En 2014, les célébrations pour le deux cent cinquantième anniversaire de la mort de Jean-Philippe Rameau ont suscité un grand nombre de concerts bien sûr, de parutions discographiques mais également de colloques et de journées d’études dont ce livre est une des nombreuses illustrations. Voici donc un ouvrage des plus conséquents, réunissant les actes de la journée d’études qui s’est tenue en Sorbonne le 21 novembre 2014, consacrée aux actes de ballet de Rameau, journée qui prenait place dans un vaste ensemble de dix rencontres organisées dans le cadre d’un séminaire de recherche «Atelier Rameau» qui ont jalonné toute l’année 2014.
§
CONSIGNE A – Recopiez le passage du texte fourni qui commence aux mots « En 2014, les » et s'arrête après « toute l’année 2014. ».
§
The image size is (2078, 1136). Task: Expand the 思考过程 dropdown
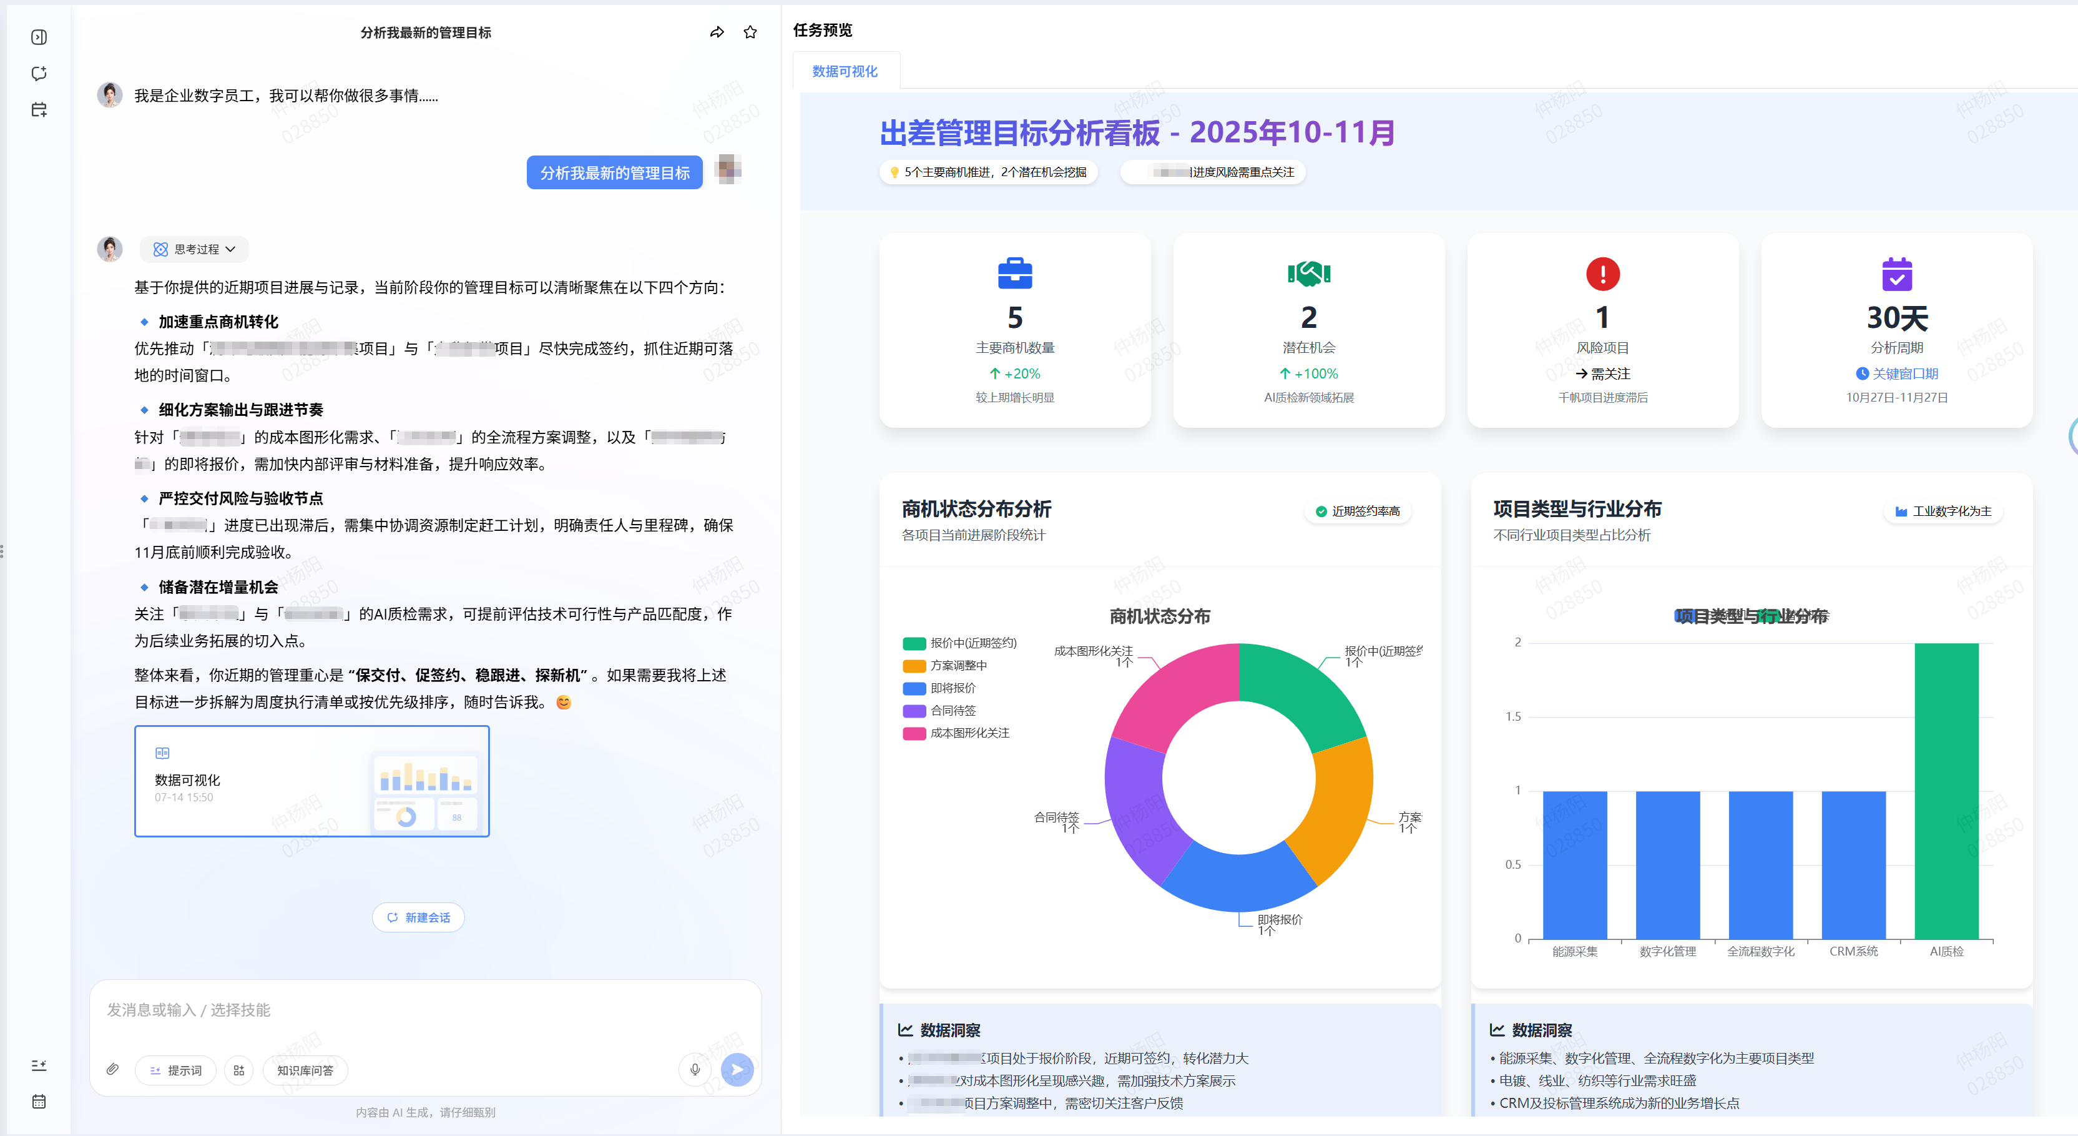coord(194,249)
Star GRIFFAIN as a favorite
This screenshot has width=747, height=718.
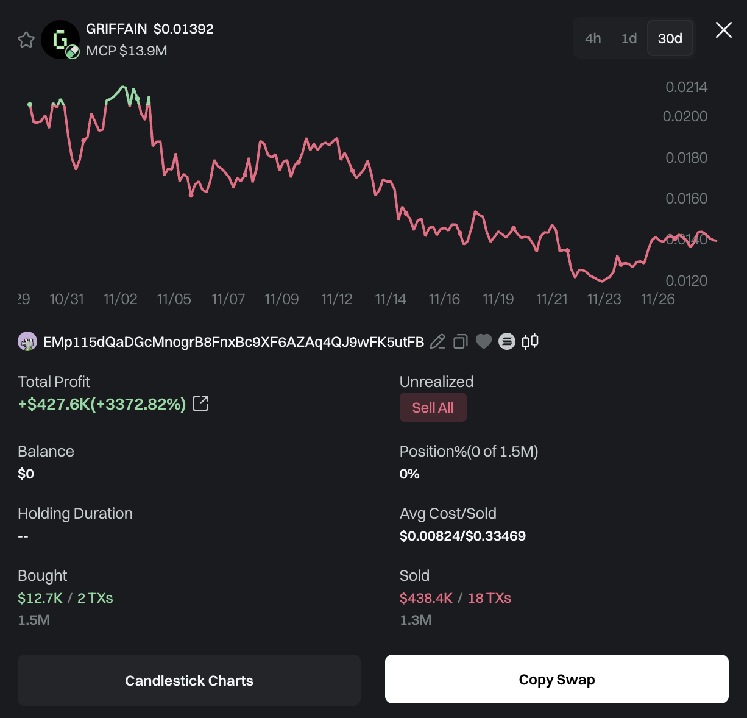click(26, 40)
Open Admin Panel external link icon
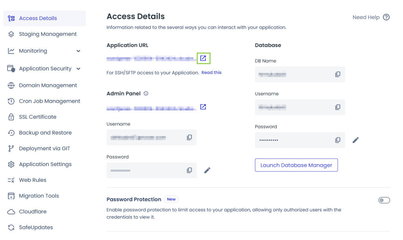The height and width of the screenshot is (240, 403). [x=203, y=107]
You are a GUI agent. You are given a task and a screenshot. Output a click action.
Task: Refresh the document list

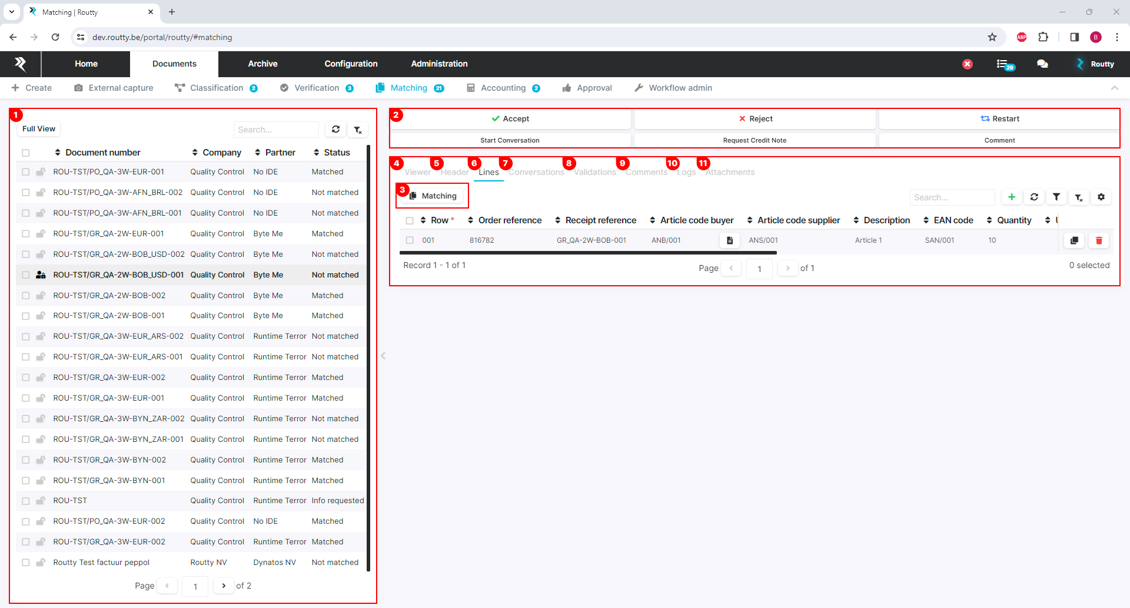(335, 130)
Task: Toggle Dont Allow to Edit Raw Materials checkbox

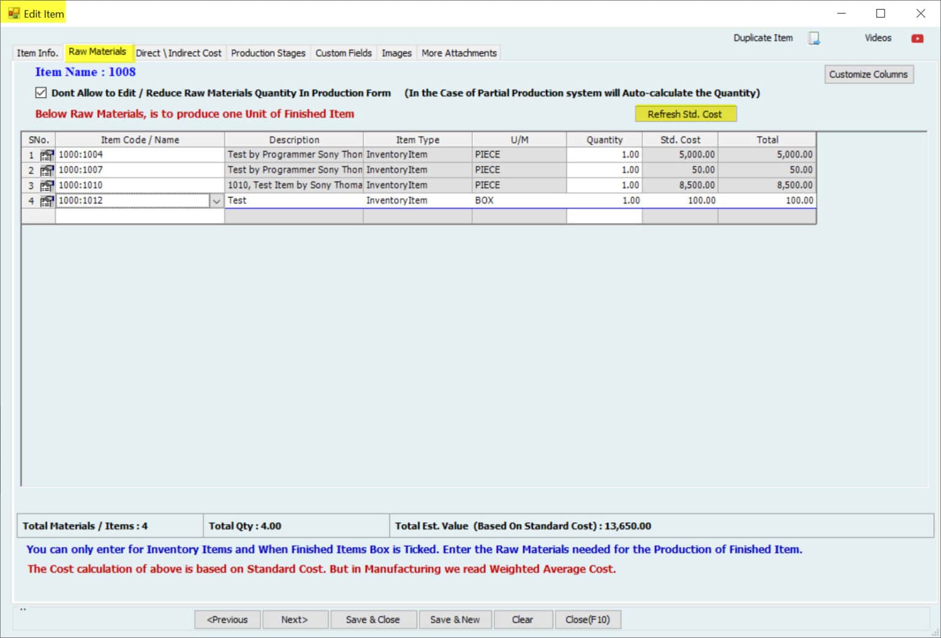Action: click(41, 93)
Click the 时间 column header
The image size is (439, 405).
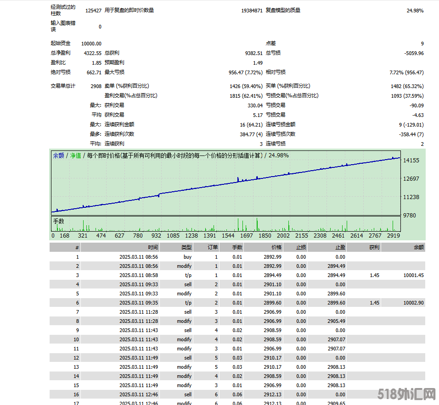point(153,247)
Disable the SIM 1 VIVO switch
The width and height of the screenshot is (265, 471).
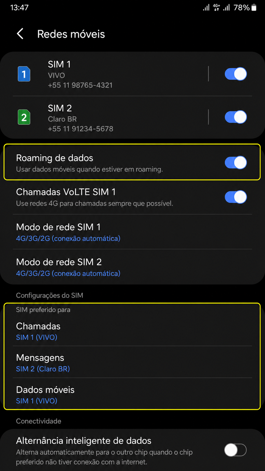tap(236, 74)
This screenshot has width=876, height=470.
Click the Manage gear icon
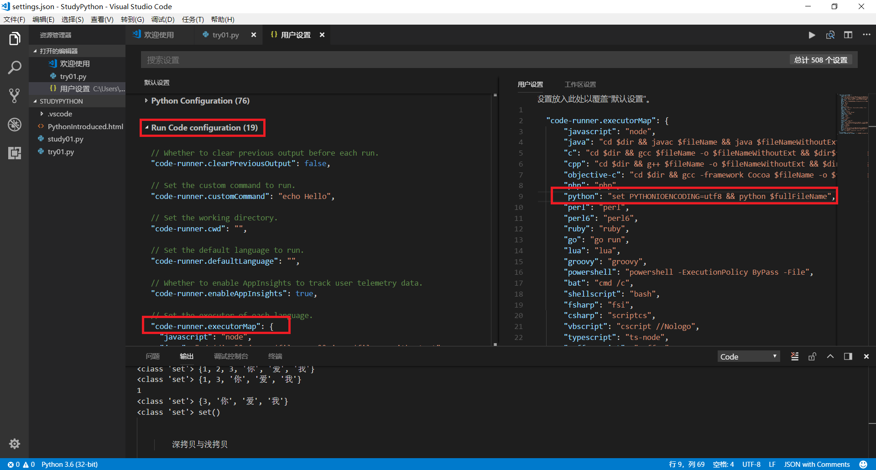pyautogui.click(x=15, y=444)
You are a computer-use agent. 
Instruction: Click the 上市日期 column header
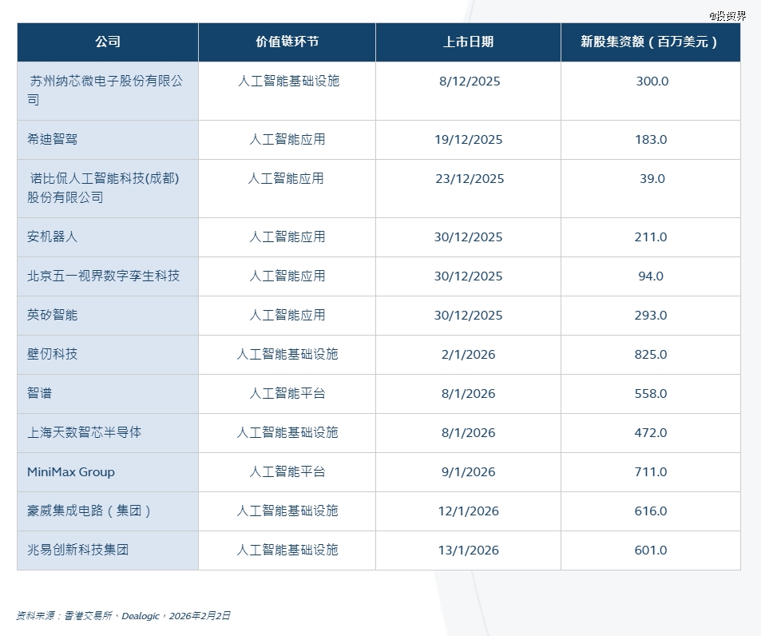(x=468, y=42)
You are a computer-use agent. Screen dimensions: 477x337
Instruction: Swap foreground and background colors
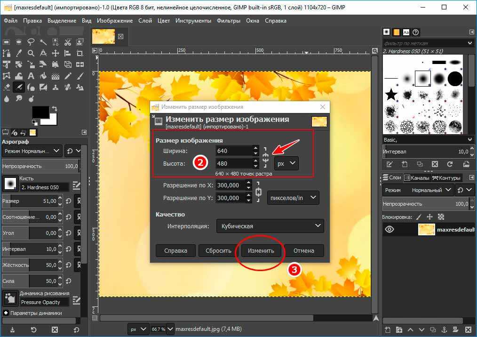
§
CONSIGNE B – Réécrivez les lignes des enregistrements, de celle qui contient « Disable the SIM 1 VIVO switch » jusqu'à la fin des enregistrements incluse, en remplaçant « Instruction » par « Consigne » sans rien modifier d'autre. Laissez les images de côté.

RÉPONSE RÉDIGÉE A –
En 2014, les célébrations pour le deux cent cinquantième anniversaire de la mort de Jean-Philippe Rameau ont suscité un grand nombre de concerts bien sûr, de parutions discographiques mais également de colloques et de journées d’études dont ce livre est une des nombreuses illustrations. Voici donc un ouvrage des plus conséquents, réunissant les actes de la journée d’études qui s’est tenue en Sorbonne le 21 novembre 2014, consacrée aux actes de ballet de Rameau, journée qui prenait place dans un vaste ensemble de dix rencontres organisées dans le cadre d’un séminaire de recherche «Atelier Rameau» qui ont jalonné toute l’année 2014.

RÉPONSE RÉDIGÉE B –
Disable the SIM 1 VIVO switch
The width and height of the screenshot is (265, 471).
tap(236, 74)
This screenshot has width=876, height=470.
Click the Manage gear icon
pyautogui.click(x=15, y=444)
You are a computer-use agent. 
Consigne: Click the 上市日期 column header
(x=468, y=42)
You are a computer-use agent. Screen dimensions: 477x337
Consigne: Swap foreground and background colors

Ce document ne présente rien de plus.